O Banco Central e o Tesouro Nacional resgataram US$ 10,3 bilhões em títulos cambiais e contratos de “swap” cambial (cuja remuneração varia de acordo com a variação dos juros e do dólar) nos primeiros três meses deste ano. A decisão de recomprar esses papéis sem oferecer outros semelhantes ao mercado faz parte da estratégia do governo de dar maior previsibilidade ao pagamento da dívida, uma vez que a cotação do dólar tem apresentado fortes variações nos últimos anos.

A velocidade de redução da dívida cambial, entretanto, pode ser considerada surpreendente. Em todo o ano de 2003, o governo resgatou US$ 19,1 bilhões em papéis atrelados ao dólar, ou pouco menos do que o dobro do primeiro trimestre deste ano.

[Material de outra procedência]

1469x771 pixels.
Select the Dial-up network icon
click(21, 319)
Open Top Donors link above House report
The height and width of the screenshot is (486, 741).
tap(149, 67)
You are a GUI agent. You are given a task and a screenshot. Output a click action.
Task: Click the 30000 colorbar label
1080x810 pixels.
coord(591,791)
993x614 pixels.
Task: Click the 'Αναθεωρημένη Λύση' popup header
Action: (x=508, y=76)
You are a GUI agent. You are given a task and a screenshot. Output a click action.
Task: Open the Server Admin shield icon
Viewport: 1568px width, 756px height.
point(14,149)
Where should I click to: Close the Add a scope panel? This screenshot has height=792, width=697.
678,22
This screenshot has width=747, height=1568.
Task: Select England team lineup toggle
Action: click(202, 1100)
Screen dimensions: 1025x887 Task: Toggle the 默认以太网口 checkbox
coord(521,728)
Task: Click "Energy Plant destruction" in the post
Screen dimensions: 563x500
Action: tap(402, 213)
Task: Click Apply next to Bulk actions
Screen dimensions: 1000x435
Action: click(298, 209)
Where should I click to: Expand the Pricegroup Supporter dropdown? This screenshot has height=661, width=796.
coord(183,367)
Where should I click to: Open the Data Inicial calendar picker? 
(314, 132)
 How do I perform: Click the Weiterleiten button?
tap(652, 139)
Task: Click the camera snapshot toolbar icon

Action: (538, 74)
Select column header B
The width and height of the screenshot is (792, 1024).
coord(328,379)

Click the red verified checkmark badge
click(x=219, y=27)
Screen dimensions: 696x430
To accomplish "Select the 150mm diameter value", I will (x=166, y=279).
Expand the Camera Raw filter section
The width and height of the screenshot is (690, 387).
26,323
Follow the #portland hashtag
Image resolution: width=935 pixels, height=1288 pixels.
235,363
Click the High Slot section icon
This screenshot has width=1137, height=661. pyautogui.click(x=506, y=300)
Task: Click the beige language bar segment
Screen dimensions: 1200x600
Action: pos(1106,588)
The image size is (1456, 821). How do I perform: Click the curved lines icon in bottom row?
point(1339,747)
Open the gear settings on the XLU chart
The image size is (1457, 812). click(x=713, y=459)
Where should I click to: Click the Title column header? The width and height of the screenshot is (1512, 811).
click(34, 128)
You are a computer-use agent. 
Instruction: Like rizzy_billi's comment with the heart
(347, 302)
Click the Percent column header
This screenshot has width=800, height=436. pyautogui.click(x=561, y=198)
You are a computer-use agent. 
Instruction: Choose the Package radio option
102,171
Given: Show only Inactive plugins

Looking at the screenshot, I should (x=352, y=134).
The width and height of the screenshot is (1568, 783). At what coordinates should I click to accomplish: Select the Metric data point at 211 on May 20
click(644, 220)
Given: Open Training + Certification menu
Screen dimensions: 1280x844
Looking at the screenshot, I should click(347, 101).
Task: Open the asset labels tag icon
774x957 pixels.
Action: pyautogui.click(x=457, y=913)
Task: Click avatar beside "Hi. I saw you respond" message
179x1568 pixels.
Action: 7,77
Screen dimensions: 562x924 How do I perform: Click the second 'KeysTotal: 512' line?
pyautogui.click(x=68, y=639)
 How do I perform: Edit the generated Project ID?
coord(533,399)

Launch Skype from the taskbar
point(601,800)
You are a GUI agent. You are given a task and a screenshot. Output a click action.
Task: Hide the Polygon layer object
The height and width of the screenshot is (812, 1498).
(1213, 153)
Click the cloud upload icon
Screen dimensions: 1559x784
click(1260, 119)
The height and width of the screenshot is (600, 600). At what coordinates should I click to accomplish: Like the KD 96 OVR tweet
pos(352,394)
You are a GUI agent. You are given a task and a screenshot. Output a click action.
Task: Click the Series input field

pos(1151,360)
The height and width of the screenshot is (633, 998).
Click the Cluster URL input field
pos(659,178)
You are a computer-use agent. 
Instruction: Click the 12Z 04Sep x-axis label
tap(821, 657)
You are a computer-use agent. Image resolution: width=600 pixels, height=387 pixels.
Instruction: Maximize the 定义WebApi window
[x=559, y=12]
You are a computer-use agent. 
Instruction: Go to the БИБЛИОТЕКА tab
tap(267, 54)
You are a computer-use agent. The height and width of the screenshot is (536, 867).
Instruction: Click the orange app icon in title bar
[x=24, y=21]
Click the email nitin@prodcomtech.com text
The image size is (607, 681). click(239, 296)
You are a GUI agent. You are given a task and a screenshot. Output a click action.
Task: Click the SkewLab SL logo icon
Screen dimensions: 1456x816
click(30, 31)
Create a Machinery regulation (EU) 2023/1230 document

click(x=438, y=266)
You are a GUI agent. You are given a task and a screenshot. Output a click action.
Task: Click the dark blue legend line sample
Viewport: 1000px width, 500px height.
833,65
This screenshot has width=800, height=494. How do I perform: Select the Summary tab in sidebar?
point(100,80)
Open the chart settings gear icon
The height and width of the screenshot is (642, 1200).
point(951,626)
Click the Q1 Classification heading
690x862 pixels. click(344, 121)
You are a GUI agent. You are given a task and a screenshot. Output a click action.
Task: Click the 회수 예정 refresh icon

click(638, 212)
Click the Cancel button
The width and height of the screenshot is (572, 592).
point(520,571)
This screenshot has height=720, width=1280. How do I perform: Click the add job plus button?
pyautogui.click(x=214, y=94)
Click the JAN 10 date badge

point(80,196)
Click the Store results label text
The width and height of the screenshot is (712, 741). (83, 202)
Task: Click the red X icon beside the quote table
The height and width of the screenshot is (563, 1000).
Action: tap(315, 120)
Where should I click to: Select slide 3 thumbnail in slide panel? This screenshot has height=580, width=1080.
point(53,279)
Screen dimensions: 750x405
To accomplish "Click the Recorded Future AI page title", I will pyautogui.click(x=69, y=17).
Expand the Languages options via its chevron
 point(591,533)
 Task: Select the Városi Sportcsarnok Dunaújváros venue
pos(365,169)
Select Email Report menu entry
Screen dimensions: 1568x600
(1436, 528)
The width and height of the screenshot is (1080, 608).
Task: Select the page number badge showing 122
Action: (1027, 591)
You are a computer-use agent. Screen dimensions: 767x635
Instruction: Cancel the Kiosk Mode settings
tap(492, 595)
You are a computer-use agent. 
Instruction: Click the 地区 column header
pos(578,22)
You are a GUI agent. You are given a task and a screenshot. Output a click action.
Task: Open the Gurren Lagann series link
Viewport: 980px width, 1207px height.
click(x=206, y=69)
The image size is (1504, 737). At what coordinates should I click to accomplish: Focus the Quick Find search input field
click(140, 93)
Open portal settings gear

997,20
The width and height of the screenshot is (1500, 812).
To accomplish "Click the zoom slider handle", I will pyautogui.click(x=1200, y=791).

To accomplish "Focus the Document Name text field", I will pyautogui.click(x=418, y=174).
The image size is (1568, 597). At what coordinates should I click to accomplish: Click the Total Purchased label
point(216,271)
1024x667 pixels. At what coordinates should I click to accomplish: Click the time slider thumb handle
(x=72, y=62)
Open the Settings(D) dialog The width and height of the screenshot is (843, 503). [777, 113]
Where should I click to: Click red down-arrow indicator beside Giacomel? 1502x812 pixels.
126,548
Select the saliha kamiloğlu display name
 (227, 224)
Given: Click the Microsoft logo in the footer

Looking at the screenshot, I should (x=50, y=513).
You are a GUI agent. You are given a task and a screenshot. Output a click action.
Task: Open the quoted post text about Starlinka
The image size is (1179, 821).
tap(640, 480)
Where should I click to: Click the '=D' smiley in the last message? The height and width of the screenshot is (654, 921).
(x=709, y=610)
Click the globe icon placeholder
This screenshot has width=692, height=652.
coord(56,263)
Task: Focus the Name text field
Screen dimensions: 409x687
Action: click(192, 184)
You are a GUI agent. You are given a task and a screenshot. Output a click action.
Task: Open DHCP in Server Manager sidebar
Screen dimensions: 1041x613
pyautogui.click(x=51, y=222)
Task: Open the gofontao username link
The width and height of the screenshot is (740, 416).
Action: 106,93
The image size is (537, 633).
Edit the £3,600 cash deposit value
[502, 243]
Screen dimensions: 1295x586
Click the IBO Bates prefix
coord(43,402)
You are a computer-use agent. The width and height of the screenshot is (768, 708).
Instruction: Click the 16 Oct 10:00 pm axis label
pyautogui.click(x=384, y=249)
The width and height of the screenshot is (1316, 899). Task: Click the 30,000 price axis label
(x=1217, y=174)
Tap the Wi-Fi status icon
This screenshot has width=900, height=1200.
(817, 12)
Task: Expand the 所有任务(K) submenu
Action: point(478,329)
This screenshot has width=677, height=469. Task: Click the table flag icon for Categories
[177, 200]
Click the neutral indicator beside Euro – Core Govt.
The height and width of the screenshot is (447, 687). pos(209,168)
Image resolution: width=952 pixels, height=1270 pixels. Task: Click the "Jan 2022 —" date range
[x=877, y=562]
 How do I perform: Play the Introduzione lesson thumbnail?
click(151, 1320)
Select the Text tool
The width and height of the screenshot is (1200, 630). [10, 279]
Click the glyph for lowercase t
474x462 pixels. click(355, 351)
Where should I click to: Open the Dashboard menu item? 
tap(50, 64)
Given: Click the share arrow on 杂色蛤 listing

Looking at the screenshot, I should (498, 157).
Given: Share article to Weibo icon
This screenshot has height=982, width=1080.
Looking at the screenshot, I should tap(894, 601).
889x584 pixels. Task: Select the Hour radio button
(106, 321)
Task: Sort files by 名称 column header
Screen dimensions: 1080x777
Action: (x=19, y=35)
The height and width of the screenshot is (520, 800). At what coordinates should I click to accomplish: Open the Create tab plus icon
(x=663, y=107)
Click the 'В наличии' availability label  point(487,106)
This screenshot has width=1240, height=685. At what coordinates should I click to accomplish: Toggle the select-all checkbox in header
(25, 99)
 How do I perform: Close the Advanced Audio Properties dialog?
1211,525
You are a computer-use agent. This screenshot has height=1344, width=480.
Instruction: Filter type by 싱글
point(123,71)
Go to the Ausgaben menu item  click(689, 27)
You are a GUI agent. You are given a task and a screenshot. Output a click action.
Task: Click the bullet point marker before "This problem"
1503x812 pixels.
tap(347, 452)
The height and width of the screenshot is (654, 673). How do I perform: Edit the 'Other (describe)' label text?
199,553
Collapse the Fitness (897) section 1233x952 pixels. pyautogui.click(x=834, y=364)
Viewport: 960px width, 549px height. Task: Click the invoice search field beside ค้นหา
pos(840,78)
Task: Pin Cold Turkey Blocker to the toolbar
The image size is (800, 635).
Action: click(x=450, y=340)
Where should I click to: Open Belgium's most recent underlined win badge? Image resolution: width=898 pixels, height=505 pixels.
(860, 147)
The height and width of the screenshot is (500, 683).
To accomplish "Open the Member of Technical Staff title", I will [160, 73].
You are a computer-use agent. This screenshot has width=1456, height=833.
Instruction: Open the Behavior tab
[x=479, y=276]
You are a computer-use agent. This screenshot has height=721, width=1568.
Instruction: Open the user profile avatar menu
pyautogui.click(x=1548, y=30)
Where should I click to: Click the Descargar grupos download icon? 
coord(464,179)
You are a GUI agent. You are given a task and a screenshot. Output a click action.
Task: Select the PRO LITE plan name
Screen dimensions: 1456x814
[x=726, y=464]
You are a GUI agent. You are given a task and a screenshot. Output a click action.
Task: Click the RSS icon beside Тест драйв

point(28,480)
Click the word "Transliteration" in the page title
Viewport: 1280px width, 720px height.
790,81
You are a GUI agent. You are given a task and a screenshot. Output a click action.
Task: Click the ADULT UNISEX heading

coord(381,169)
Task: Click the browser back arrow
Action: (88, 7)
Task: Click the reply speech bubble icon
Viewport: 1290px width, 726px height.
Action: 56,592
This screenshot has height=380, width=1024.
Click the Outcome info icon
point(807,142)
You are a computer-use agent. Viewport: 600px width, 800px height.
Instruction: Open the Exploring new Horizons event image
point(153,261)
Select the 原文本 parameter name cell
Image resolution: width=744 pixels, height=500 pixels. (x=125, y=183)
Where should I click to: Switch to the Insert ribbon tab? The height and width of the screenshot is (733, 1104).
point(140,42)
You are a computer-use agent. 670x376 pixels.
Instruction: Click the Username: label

Segundo o chefe do Departamento de Mercado Aberto do BC, Sérgio Goldenstein, a demanda por papéis cambiais no mercado tem sido “muito fraca”. Com a expectativa de estabilidade da moeda norte-americana nos próximos meses, os investidores têm preferido direcionar recursos a outras aplicações.

Além disso, Goldenstein também explicou que as próprias empresas não têm renovado integralmente os contratos de “hedge” (espécie de seguro contra variações cambiais) que vão vencendo.

O BC, entretanto, suspendeu em fevereiro sua política de compra de dólares no mercado à vista para recompor reservas. No mês passado, quando o mercado esteve bastante volátil devido ao caso Waldomiro Diniz e à expectativa de aumento dos juros nos Estados Unidos, não foram feitos leilões de compra da moeda norte-americana.

Outras conseqüências da forte variação dos preços dos ativos no mercado foram a diminuição do prazo médio de pagamento da dívida pública de 31,3 meses em janeiro para 30,7 meses em fevereiro. Além disso, o percentual da dívida que vence nos próximos 12 meses subiu de 35,7% para 38,2%.